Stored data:
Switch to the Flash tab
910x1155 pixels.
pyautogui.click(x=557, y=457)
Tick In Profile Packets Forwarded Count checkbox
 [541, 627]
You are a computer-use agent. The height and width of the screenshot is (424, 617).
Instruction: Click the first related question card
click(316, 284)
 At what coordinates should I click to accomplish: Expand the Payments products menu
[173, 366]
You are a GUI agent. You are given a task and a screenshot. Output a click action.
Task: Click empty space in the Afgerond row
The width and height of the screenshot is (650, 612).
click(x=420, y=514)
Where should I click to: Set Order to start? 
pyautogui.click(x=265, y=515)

--

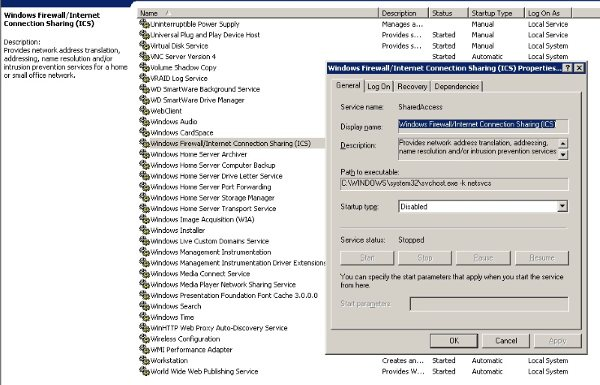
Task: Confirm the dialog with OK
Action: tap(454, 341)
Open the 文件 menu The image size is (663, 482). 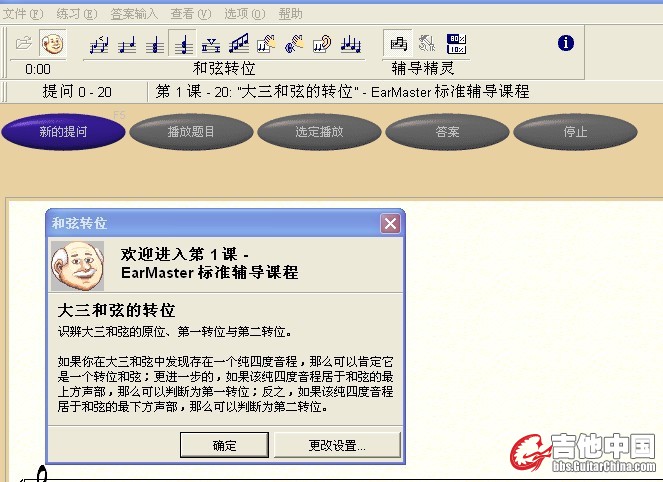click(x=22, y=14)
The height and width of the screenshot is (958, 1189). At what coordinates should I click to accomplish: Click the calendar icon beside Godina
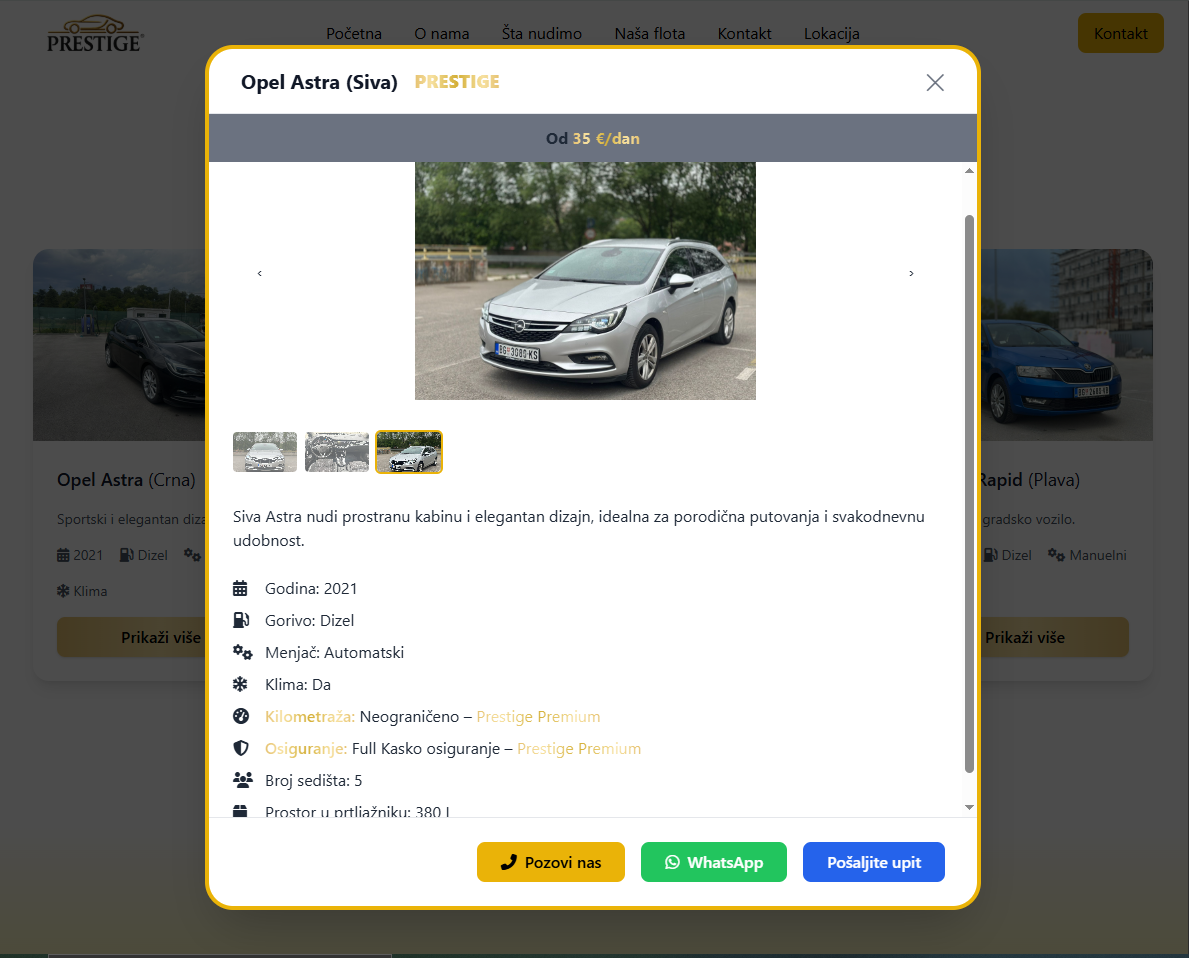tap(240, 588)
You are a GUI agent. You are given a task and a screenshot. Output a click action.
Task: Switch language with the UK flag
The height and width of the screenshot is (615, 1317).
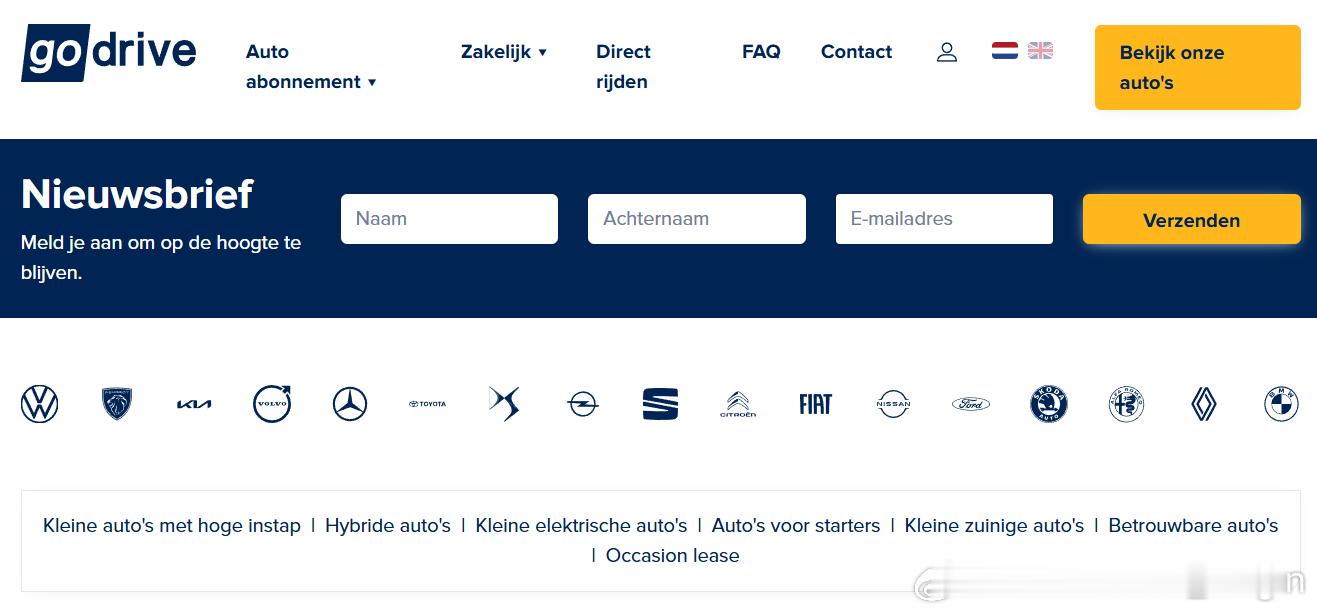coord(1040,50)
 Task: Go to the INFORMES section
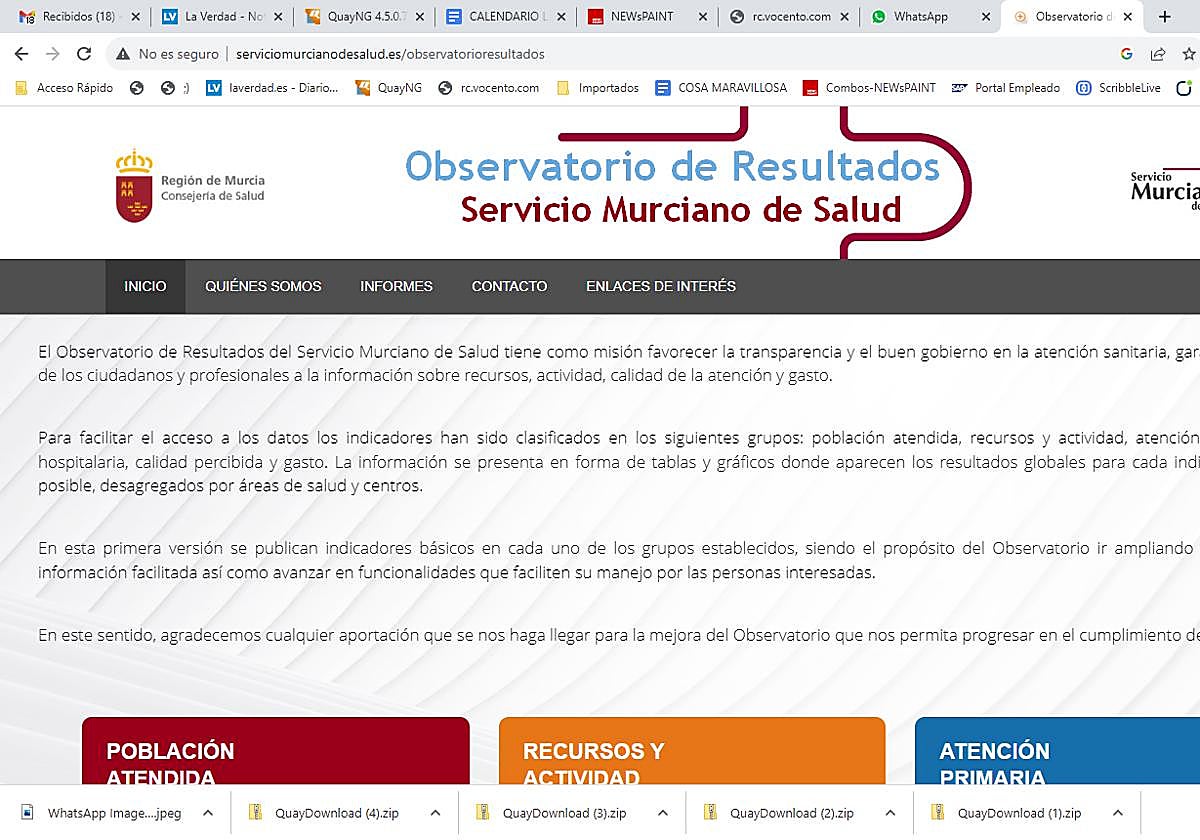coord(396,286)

==

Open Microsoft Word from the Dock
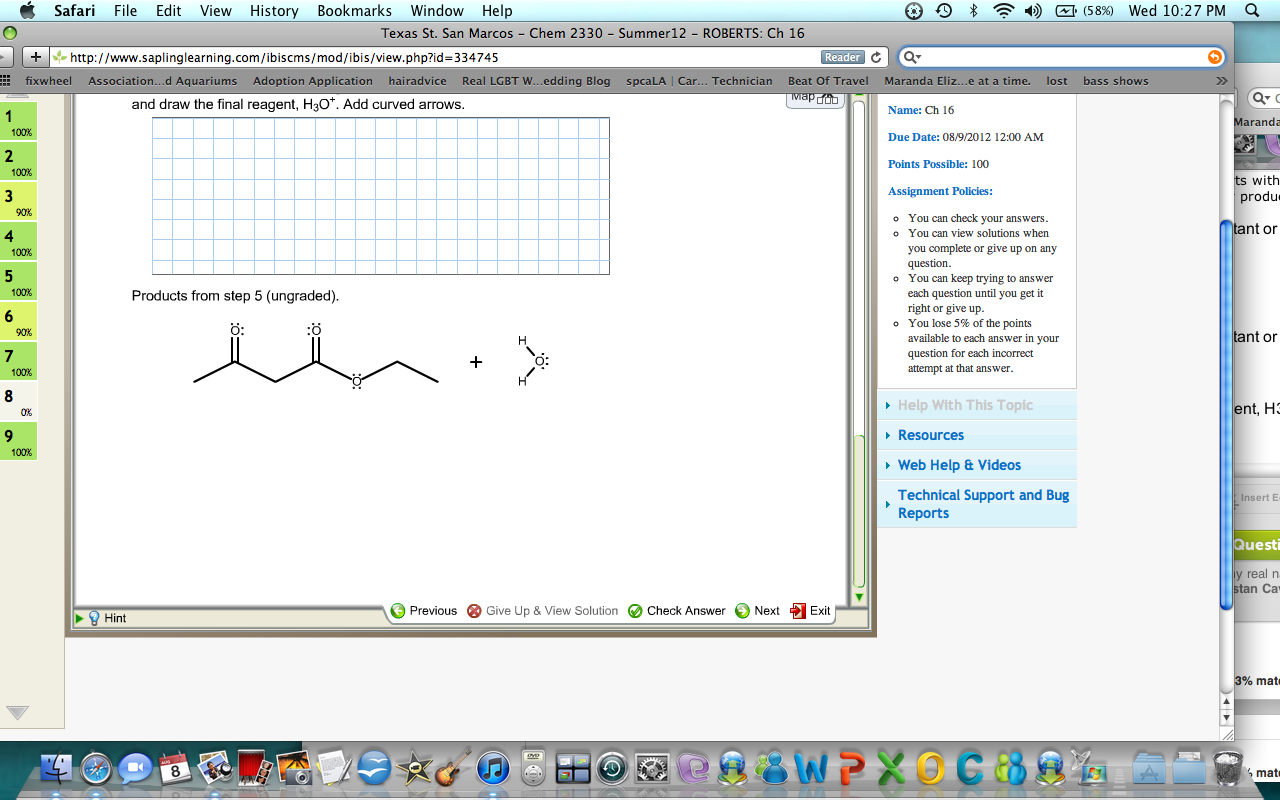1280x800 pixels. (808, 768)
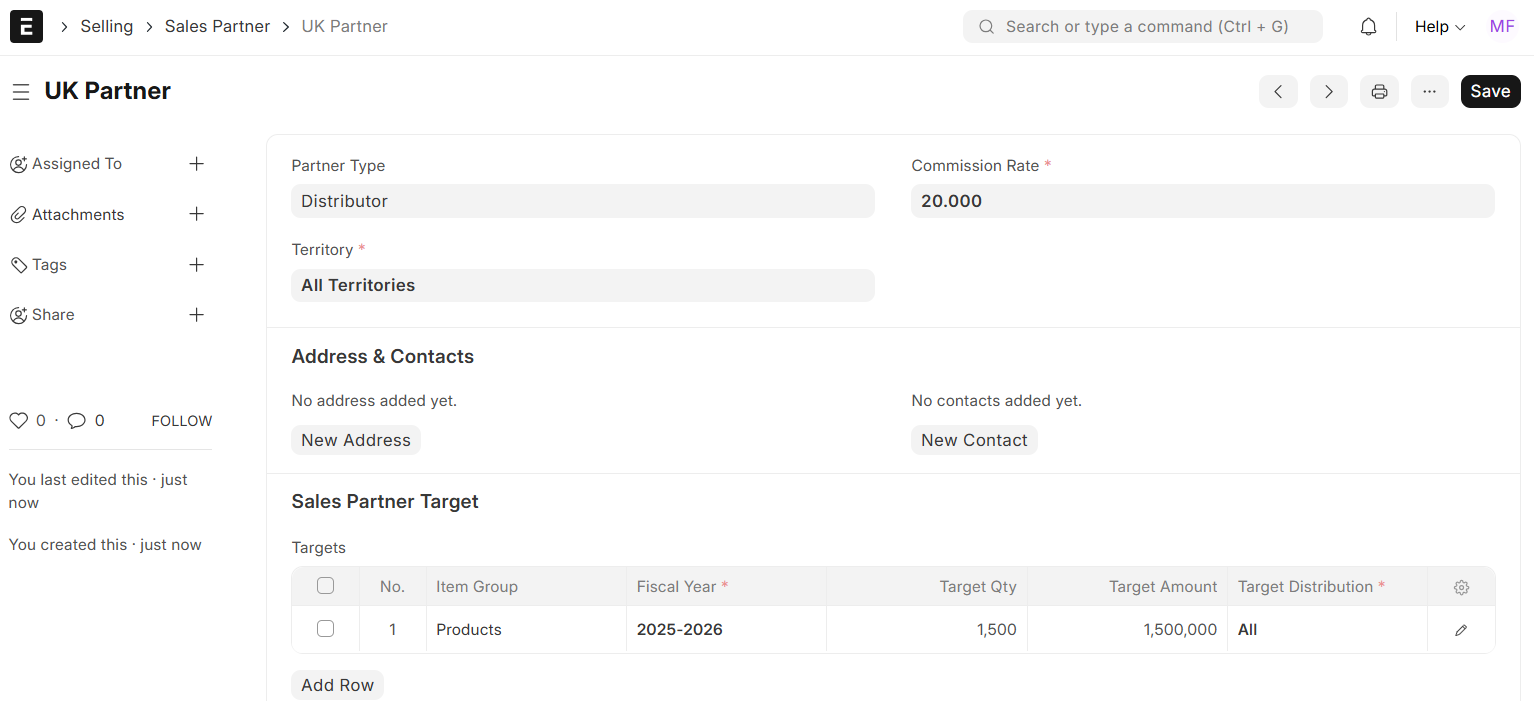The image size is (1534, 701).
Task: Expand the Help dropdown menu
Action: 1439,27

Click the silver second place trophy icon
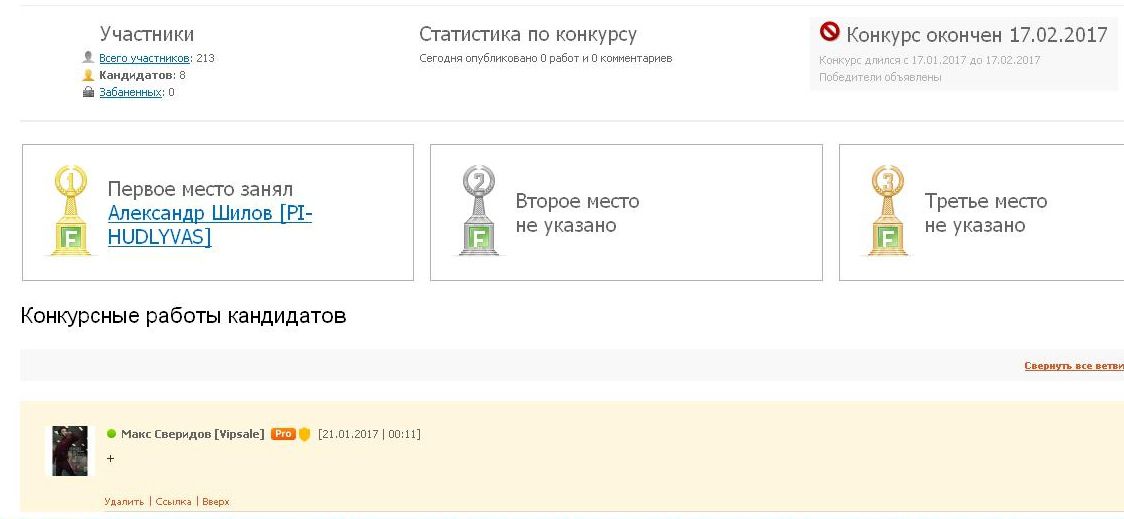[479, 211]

(Assigned task):
From the data above, output only the lines between the line containing "Tick In Profile" and the line containing "Task: Click empty space in the Afgerond row", inclusive, exactly as written.

(Solution to this exercise):
Tick In Profile Packets Forwarded Count checkbox
 [541, 627]
You are a computer-use agent. The height and width of the screenshot is (424, 617).
Instruction: Click the first related question card
click(316, 284)
 At what coordinates should I click to accomplish: Expand the Payments products menu
[173, 366]
You are a GUI agent. You are given a task and a screenshot. Output a click action.
Task: Click empty space in the Afgerond row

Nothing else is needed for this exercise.